** What the exercise asks **
In the records that follow, find each line containing "agent" and copy it.
::::::
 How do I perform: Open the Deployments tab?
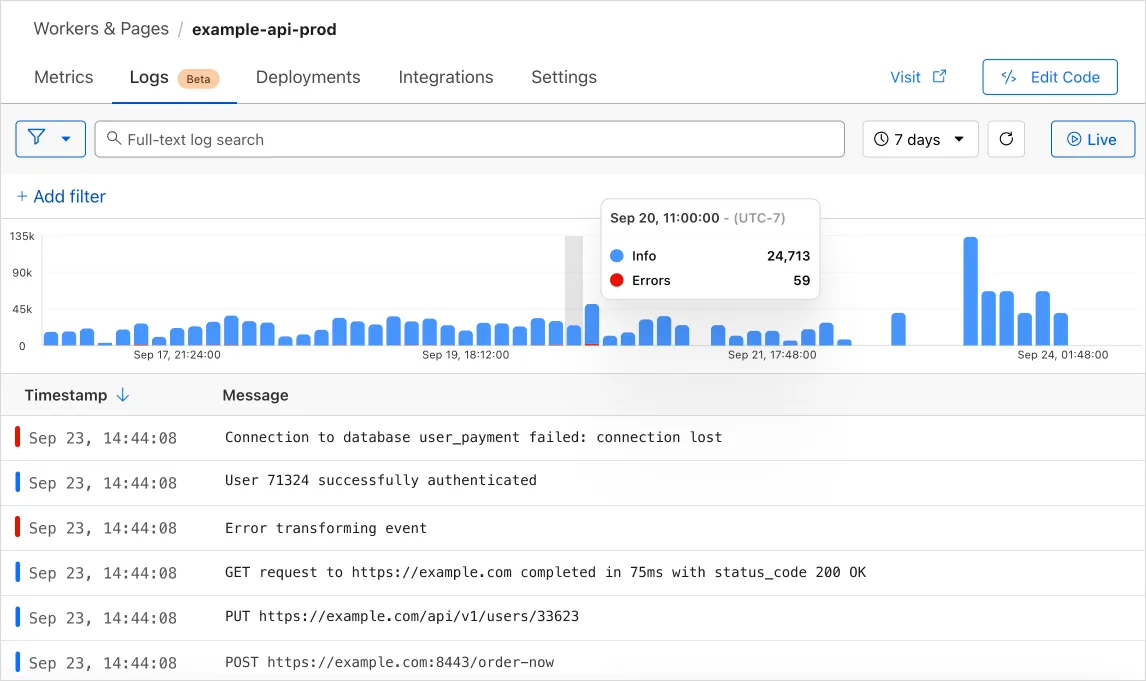(x=307, y=77)
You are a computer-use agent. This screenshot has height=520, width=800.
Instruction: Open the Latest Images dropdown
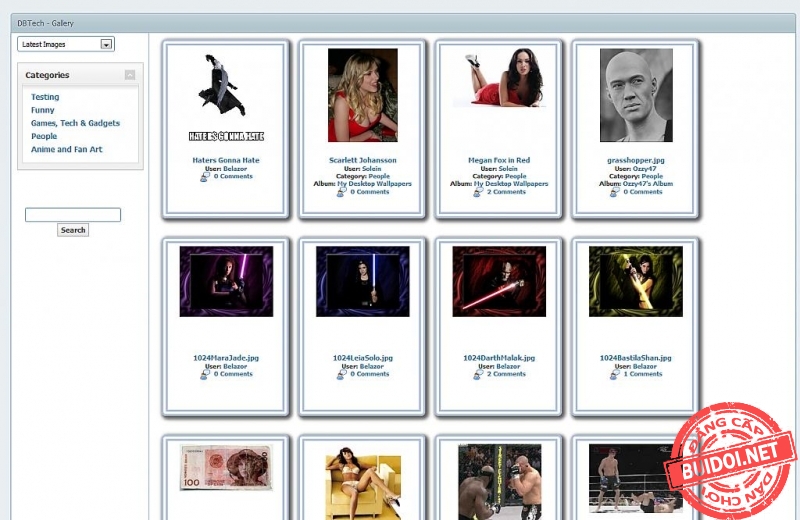coord(106,44)
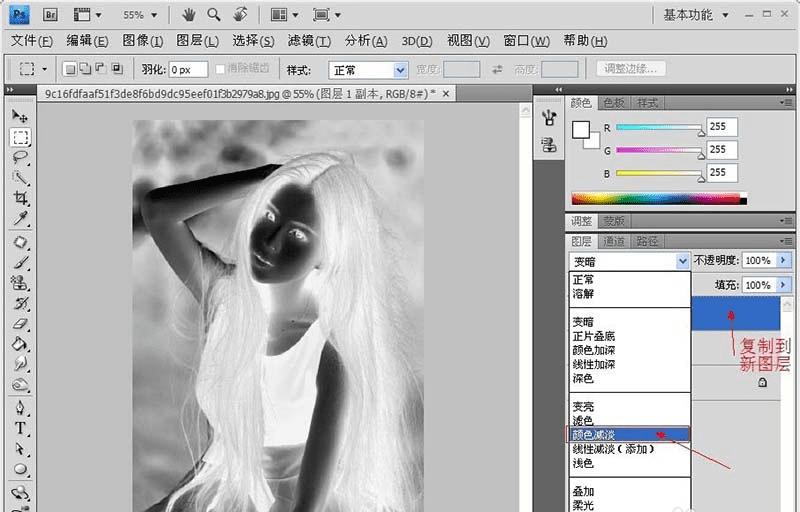Viewport: 800px width, 512px height.
Task: Select the Move tool
Action: tap(20, 116)
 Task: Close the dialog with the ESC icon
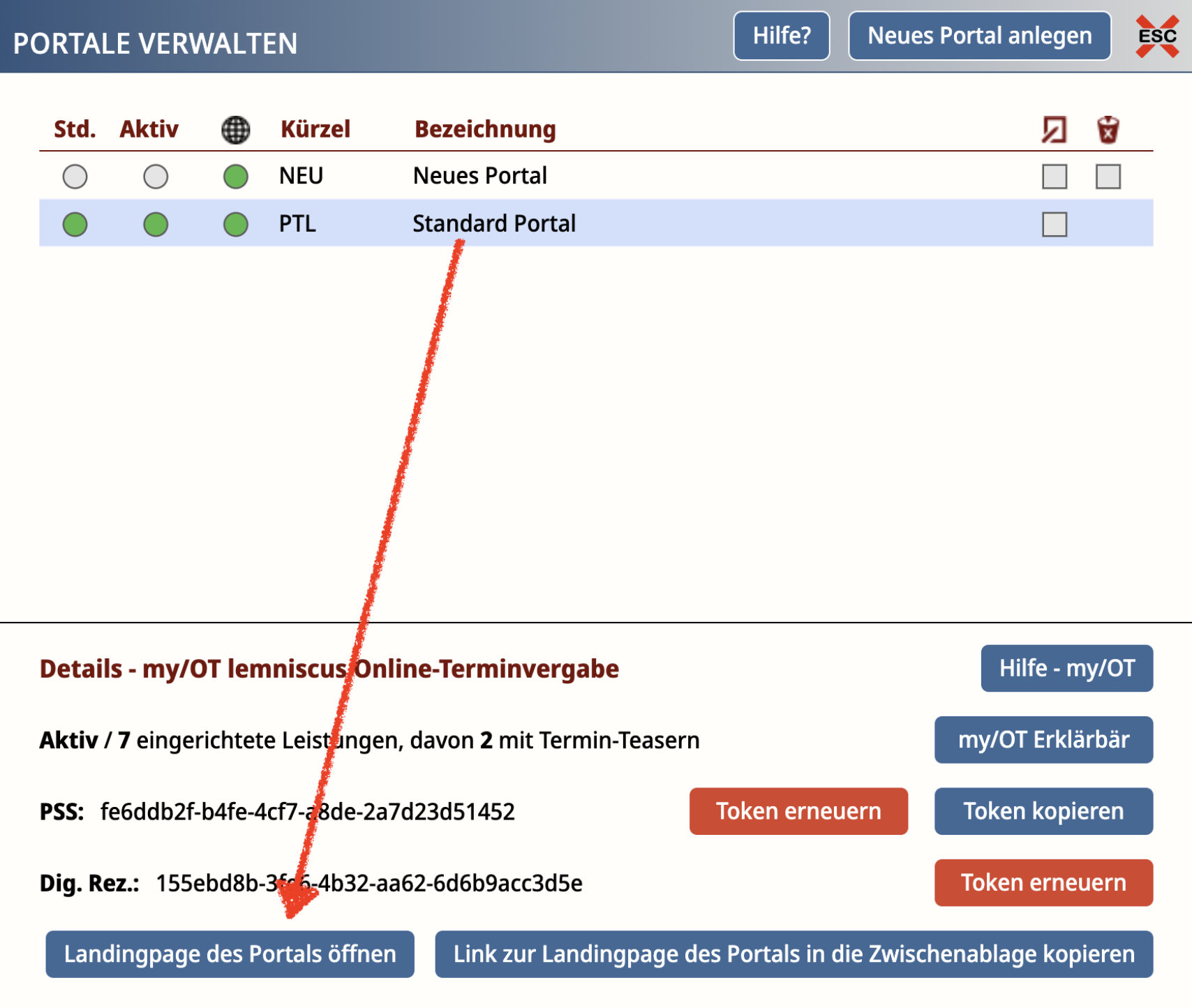coord(1156,36)
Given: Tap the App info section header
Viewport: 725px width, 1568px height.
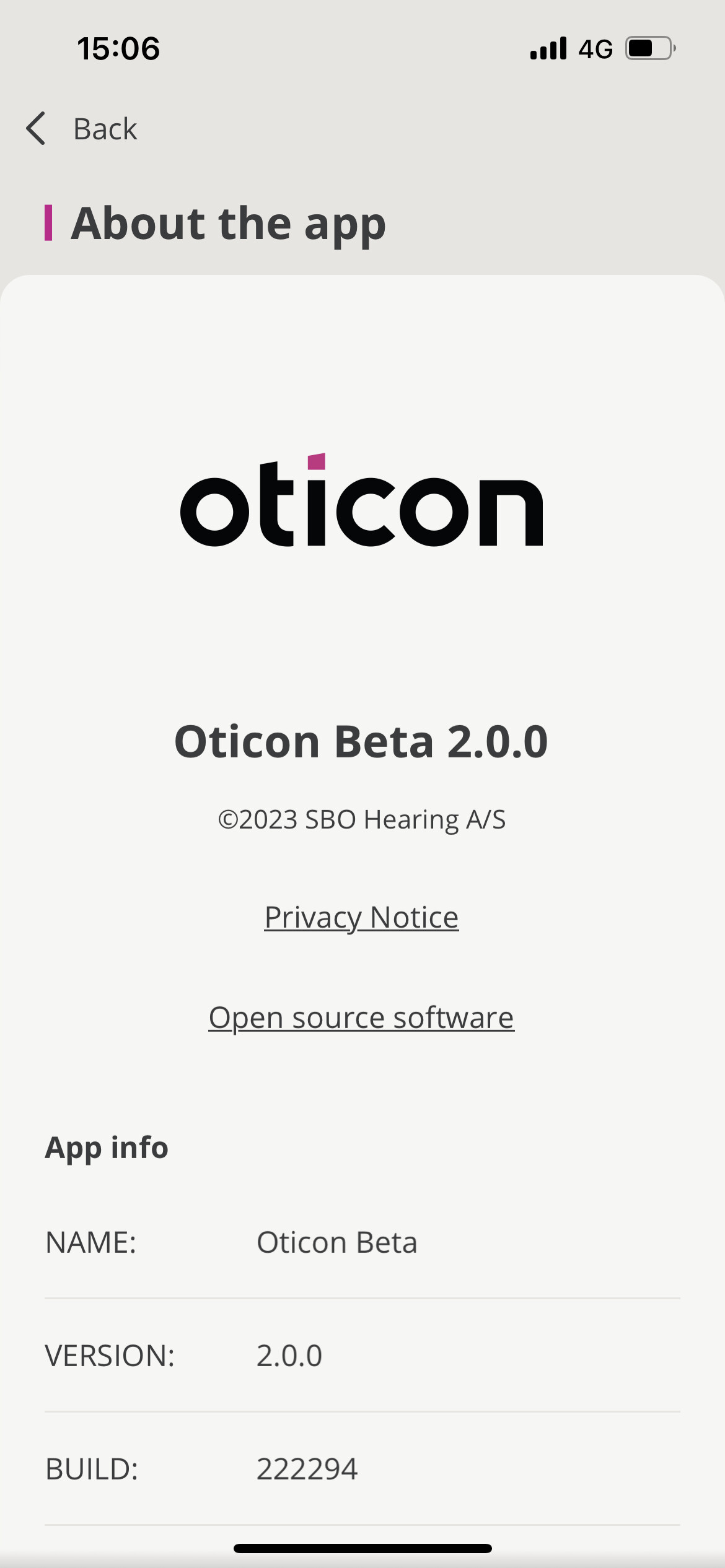Looking at the screenshot, I should pyautogui.click(x=107, y=1148).
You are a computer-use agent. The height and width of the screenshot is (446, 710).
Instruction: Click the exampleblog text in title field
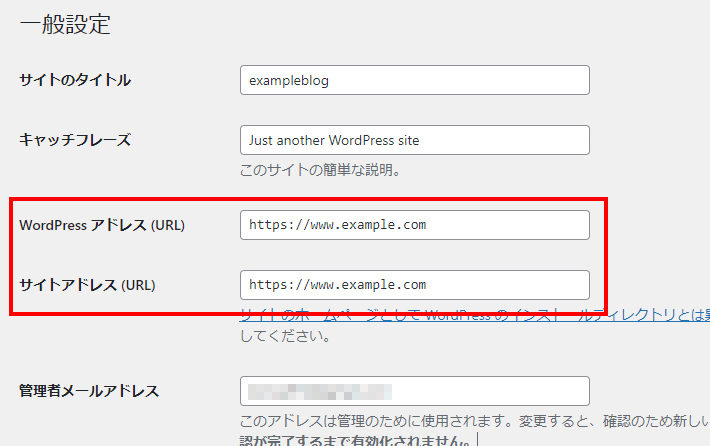click(x=288, y=81)
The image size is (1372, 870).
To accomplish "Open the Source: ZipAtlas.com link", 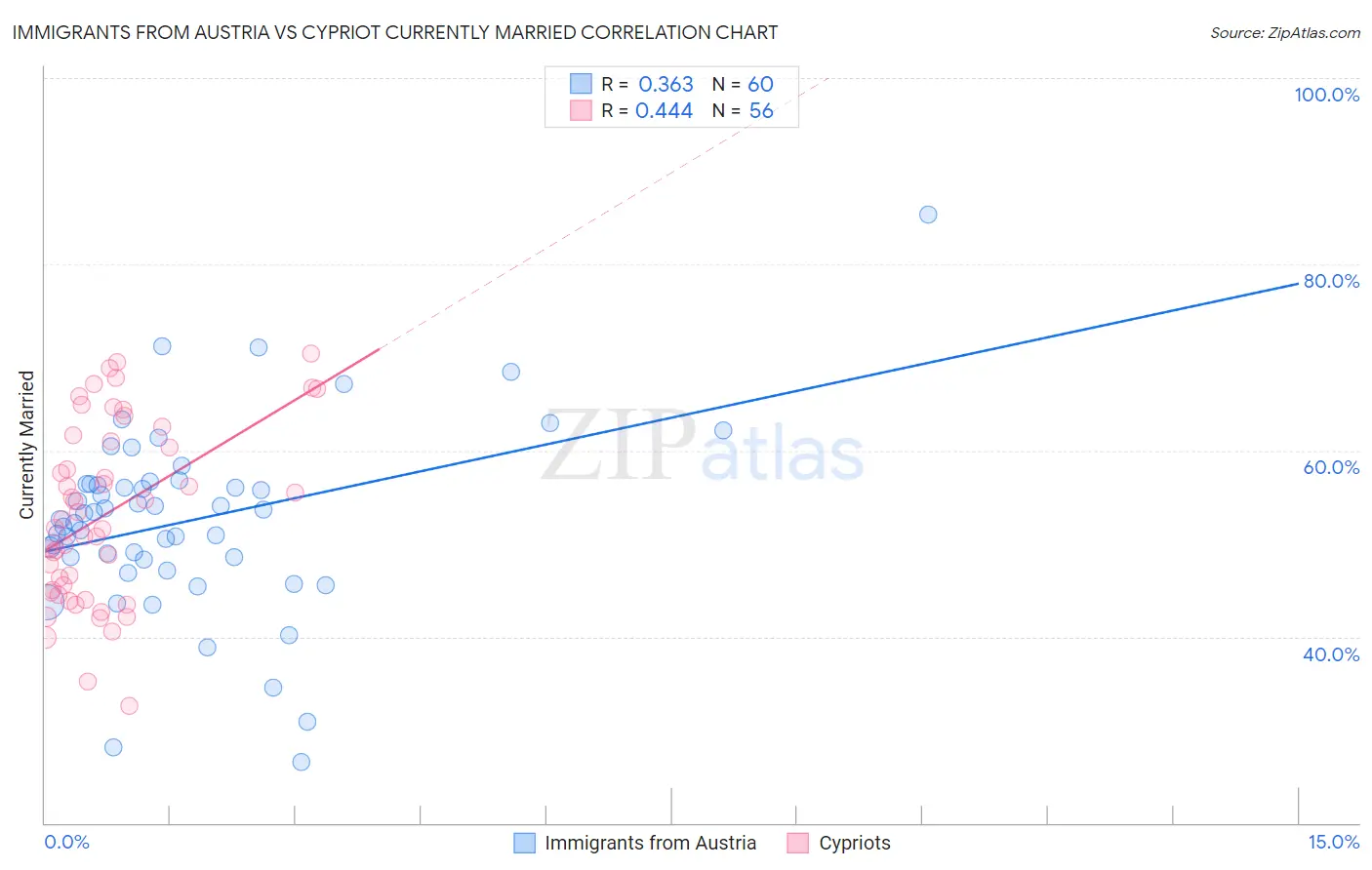I will 1284,32.
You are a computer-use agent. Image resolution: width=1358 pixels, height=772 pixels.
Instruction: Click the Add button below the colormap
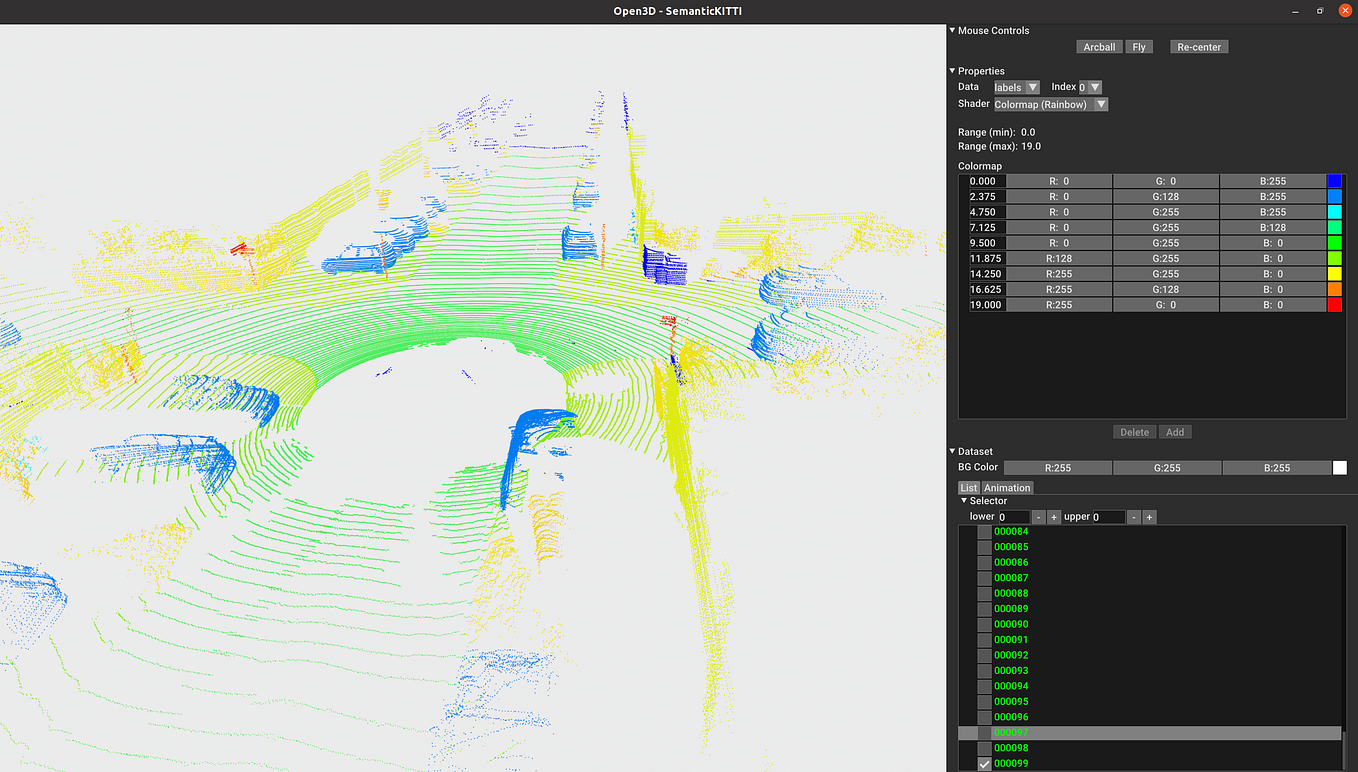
::::::
** Answer **
You are a computer-use agent. This screenshot has height=520, width=800.
You are a computer-use agent. The height and width of the screenshot is (446, 710).
You are a computer-use agent. Image resolution: width=1358 pixels, height=772 pixels.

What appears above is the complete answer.